### [Soal yang Diberikan A]
Tuliskan kembali dengan persis bagian petikan tentang Mpu Kuturan, mulai dari "4. Mpu Kuturan" sampai dengan "Dewa Purana Bangsul.".

4. Mpu Kuturan datang pada tahun saka 923 (1001) berparhyangan di Cilayuti Padangbai.
5. Mpu Gnijaya datang pada tahun saka 928 (1006) berparhyangan di Lempuyang (Bukit
Blibis).
Mengingat
pengalaman Mpu Kuturan yang pernah menjadi Kepala Pemerintahan di Girah dengan
sebutan Nateng Dirah, maka diangkatlah Beliau sebagai Senopati dan sebagai
Ketua Majelis Pakira-kiran Jro Makabehan oleh Gunapriyadharmapatni. Melalui
posisi yang dipegang itulah Mpu Kuturan melaksanakan musyawarah bagi sekte
keagamaan yang berkembang di Bali bertempat di Pura Penataran yang kemudian
untuk memperingati peristiwa besar tersebut puranya diberi nama Samuantiga.
Sejak itulah kemungkinan nama pura Samuantiga tetap terpakai seperti disebutkan
dalam lontar Kutara Kanda Dewa Purana Bangsul.
Kedatangan
Mpu Kuturan ke Bali menjadi tonggak pemersatu sekte-sekte Hindu yang pernah
berkembang dan didominasi oleh sekte Siwa Sidhanta. Untuk menyatukan semua
sekte Mpu Kuturan memperkenalkan konsep Tri Murti yang di Jawa dimanifestasikan
dalam bentuk Candi seperti Candi Loro Jonggrang (Prambanan) dimana melalui
Candi tersebut di puja Dewa Brahma, Wisnu dan Çiwa dengan bangunan candi
tersendiri
Konsep
Tri Murti yang diperkenalkan oleh Mpu Kuturan kemudian diterapkan dalam pola
Desa Pekraman dengan pendirian pura Kahyangan Tiganya untuk sebuah desa. Bagi
setiap keluarga diterapkan pembangunan Sanggar Kemulan Rong Tiga dengan
didukung berbagai pedoman kehidupan keagamaan lainnya. Mpu Kuturan disamping
ahli dalam Rajaniti (hukum pemerintahan) Beliau Juga sebagai tokoh yang
sempurna dalam falsafah keagamaan sebagai arsitektur agung yang berlandaskan
ajaran agama terutama dalam penataan pura-pura di Bali) termasuk Besakih.

### [Data Sumber]
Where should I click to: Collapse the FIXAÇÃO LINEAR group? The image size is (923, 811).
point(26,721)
* * *
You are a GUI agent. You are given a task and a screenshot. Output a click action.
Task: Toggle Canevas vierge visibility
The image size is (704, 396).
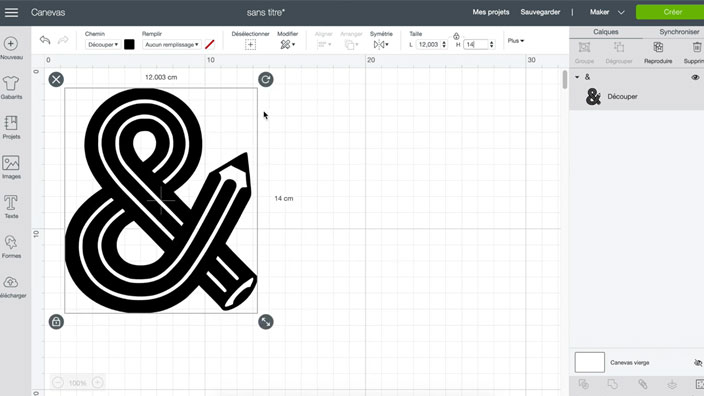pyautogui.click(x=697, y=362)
---
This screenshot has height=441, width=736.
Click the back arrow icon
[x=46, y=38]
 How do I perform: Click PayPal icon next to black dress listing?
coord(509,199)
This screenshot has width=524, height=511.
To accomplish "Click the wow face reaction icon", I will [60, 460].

### [Soal yang Diberikan B]
Transkripsikan tanpa perubahan baris-baris entri mulai dari baris yang memuat "Where should I" sampai dengan baris yang memuat "point(26,721)", termasuk kedua baris itu sendiri.

### [Penyelesaian Lengkap A]
4. Mpu Kuturan datang pada tahun saka 923 (1001) berparhyangan di Cilayuti Padangbai.
5. Mpu Gnijaya datang pada tahun saka 928 (1006) berparhyangan di Lempuyang (Bukit
Blibis).
Mengingat
pengalaman Mpu Kuturan yang pernah menjadi Kepala Pemerintahan di Girah dengan
sebutan Nateng Dirah, maka diangkatlah Beliau sebagai Senopati dan sebagai
Ketua Majelis Pakira-kiran Jro Makabehan oleh Gunapriyadharmapatni. Melalui
posisi yang dipegang itulah Mpu Kuturan melaksanakan musyawarah bagi sekte
keagamaan yang berkembang di Bali bertempat di Pura Penataran yang kemudian
untuk memperingati peristiwa besar tersebut puranya diberi nama Samuantiga.
Sejak itulah kemungkinan nama pura Samuantiga tetap terpakai seperti disebutkan
dalam lontar Kutara Kanda Dewa Purana Bangsul.

### [Penyelesaian Lengkap B]
Where should I click to: Collapse the FIXAÇÃO LINEAR group? The image size is (923, 811).
point(26,721)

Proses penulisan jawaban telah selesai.